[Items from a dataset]
######
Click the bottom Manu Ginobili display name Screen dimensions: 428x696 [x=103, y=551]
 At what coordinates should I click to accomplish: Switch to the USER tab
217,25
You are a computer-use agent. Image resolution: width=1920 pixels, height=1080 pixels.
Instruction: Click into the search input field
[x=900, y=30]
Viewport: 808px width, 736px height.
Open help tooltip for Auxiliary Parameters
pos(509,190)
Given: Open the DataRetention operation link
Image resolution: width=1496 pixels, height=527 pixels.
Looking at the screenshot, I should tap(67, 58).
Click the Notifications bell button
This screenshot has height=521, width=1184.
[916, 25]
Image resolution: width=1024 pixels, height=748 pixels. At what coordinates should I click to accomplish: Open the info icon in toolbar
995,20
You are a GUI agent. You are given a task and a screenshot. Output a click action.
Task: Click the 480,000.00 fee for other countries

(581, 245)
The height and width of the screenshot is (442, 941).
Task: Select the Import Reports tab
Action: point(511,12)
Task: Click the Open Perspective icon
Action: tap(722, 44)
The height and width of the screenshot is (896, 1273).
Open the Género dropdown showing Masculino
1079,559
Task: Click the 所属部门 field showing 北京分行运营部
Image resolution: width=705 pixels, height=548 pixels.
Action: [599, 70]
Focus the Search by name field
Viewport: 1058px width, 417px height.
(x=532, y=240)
######
What you have to do: If a line in the data above contains "agent", return that line.

Written reply:
You are a computer-use agent. Image resolution: width=1920 pixels, height=1080 pixels.
You are a GUI agent. You are given a task and a screenshot. Output a click action.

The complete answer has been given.